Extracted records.
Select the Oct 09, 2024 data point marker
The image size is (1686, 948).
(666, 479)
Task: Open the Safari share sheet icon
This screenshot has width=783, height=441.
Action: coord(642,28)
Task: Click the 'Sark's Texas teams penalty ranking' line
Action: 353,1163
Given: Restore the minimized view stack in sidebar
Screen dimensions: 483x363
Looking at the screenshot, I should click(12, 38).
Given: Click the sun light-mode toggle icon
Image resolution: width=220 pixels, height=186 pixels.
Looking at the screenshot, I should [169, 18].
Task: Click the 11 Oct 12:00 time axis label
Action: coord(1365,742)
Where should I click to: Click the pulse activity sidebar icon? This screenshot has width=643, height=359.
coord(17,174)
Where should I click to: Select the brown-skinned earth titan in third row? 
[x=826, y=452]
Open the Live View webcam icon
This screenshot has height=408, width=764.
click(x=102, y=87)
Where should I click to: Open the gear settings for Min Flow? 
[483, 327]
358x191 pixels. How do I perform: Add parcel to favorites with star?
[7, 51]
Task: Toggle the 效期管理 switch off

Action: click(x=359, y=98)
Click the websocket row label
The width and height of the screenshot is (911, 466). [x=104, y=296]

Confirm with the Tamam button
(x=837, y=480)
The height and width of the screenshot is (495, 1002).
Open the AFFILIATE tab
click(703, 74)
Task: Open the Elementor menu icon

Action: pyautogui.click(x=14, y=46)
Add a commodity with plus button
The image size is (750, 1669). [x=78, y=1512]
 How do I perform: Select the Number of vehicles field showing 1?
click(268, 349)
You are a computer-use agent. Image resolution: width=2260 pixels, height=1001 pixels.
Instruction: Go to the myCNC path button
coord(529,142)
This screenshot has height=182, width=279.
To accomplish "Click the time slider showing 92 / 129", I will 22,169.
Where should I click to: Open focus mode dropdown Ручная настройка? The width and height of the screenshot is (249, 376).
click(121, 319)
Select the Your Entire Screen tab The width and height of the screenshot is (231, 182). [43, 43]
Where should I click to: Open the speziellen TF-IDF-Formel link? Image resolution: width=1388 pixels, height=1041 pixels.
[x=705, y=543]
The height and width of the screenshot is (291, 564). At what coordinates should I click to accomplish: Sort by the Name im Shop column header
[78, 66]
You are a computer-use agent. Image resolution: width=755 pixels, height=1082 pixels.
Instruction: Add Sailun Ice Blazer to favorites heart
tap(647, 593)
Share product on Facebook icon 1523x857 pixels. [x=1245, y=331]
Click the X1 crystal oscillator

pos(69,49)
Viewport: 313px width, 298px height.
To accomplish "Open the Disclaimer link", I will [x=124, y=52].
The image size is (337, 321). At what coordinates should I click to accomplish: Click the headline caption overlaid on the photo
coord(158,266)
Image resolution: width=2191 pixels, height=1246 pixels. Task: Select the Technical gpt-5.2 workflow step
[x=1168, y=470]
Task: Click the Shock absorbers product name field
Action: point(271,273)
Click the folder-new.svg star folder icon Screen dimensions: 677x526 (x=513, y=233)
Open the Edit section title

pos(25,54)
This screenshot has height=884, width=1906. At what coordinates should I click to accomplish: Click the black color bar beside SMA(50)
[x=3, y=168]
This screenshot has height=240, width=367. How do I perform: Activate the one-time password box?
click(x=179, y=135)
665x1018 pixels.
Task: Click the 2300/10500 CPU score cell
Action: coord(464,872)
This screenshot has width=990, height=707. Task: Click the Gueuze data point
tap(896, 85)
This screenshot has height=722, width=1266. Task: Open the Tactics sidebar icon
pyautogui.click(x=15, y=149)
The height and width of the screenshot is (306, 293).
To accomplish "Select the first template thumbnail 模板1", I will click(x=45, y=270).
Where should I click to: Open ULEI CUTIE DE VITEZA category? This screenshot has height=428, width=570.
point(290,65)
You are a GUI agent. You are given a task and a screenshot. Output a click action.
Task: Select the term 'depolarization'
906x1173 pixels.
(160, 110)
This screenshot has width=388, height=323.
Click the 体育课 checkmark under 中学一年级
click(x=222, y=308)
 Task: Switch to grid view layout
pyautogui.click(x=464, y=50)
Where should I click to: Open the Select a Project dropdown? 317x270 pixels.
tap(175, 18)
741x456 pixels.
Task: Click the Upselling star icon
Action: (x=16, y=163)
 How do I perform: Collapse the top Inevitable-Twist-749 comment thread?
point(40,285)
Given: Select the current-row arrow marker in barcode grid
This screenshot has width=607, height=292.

Problem description.
Copy every one of the lines above verbatim, without changing anything.

Output below.
Select the Oct 09, 2024 data point marker
The image size is (1686, 948).
(666, 479)
Task: Open the Safari share sheet icon
This screenshot has width=783, height=441.
Action: coord(642,28)
Task: Click the 'Sark's Texas teams penalty ranking' line
Action: 353,1163
Given: Restore the minimized view stack in sidebar
Screen dimensions: 483x363
Looking at the screenshot, I should click(12, 38).
Given: Click the sun light-mode toggle icon
Image resolution: width=220 pixels, height=186 pixels.
Looking at the screenshot, I should [169, 18].
Task: Click the 11 Oct 12:00 time axis label
Action: coord(1365,742)
Where should I click to: Click the pulse activity sidebar icon? This screenshot has width=643, height=359.
coord(17,174)
Where should I click to: Select the brown-skinned earth titan in third row? 
[x=826, y=452]
Open the Live View webcam icon
This screenshot has height=408, width=764.
click(x=102, y=87)
Where should I click to: Open the gear settings for Min Flow? 
[483, 327]
358x191 pixels. How do I perform: Add parcel to favorites with star?
[7, 51]
Task: Toggle the 效期管理 switch off

Action: click(x=359, y=98)
Click the websocket row label
The width and height of the screenshot is (911, 466). [x=104, y=296]

Confirm with the Tamam button
(x=837, y=480)
The height and width of the screenshot is (495, 1002).
Open the AFFILIATE tab
click(703, 74)
Task: Open the Elementor menu icon

Action: pyautogui.click(x=14, y=46)
Add a commodity with plus button
The image size is (750, 1669). [x=78, y=1512]
 How do I perform: Select the Number of vehicles field showing 1?
click(268, 349)
You are a computer-use agent. Image resolution: width=2260 pixels, height=1001 pixels.
Instruction: Go to the myCNC path button
coord(529,142)
This screenshot has height=182, width=279.
To accomplish "Click the time slider showing 92 / 129", I will 22,169.
Where should I click to: Open focus mode dropdown Ручная настройка? The width and height of the screenshot is (249, 376).
click(121, 319)
Select the Your Entire Screen tab The width and height of the screenshot is (231, 182). [43, 43]
Where should I click to: Open the speziellen TF-IDF-Formel link? Image resolution: width=1388 pixels, height=1041 pixels.
[x=705, y=543]
The height and width of the screenshot is (291, 564). At what coordinates should I click to accomplish: Sort by the Name im Shop column header
[78, 66]
You are a computer-use agent. Image resolution: width=755 pixels, height=1082 pixels.
Instruction: Add Sailun Ice Blazer to favorites heart
tap(647, 593)
Share product on Facebook icon 1523x857 pixels. [x=1245, y=331]
Click the X1 crystal oscillator

pos(69,49)
Viewport: 313px width, 298px height.
To accomplish "Open the Disclaimer link", I will [x=124, y=52].
The image size is (337, 321). At what coordinates should I click to accomplish: Click the headline caption overlaid on the photo
coord(158,266)
Image resolution: width=2191 pixels, height=1246 pixels. Task: Select the Technical gpt-5.2 workflow step
[x=1168, y=470]
Task: Click the Shock absorbers product name field
Action: point(271,273)
Click the folder-new.svg star folder icon Screen dimensions: 677x526 (x=513, y=233)
Open the Edit section title

pos(25,54)
This screenshot has height=884, width=1906. At what coordinates should I click to accomplish: Click the black color bar beside SMA(50)
[x=3, y=168]
This screenshot has height=240, width=367. How do I perform: Activate the one-time password box?
click(x=179, y=135)
665x1018 pixels.
Task: Click the 2300/10500 CPU score cell
Action: coord(464,872)
This screenshot has width=990, height=707. Task: Click the Gueuze data point
tap(896, 85)
This screenshot has height=722, width=1266. Task: Open the Tactics sidebar icon
pyautogui.click(x=15, y=149)
The height and width of the screenshot is (306, 293).
To accomplish "Select the first template thumbnail 模板1", I will click(x=45, y=270).
Where should I click to: Open ULEI CUTIE DE VITEZA category? This screenshot has height=428, width=570.
point(290,65)
You are a GUI agent. You are given a task and a screenshot. Output a click action.
Task: Select the term 'depolarization'
906x1173 pixels.
(160, 110)
This screenshot has width=388, height=323.
Click the 体育课 checkmark under 中学一年级
click(x=222, y=308)
 Task: Switch to grid view layout
pyautogui.click(x=464, y=50)
Where should I click to: Open the Select a Project dropdown? 317x270 pixels.
tap(175, 18)
741x456 pixels.
Task: Click the Upselling star icon
Action: (x=16, y=163)
 How do I perform: Collapse the top Inevitable-Twist-749 comment thread?
point(40,285)
Given: Select the current-row arrow marker in barcode grid
This screenshot has width=607, height=292.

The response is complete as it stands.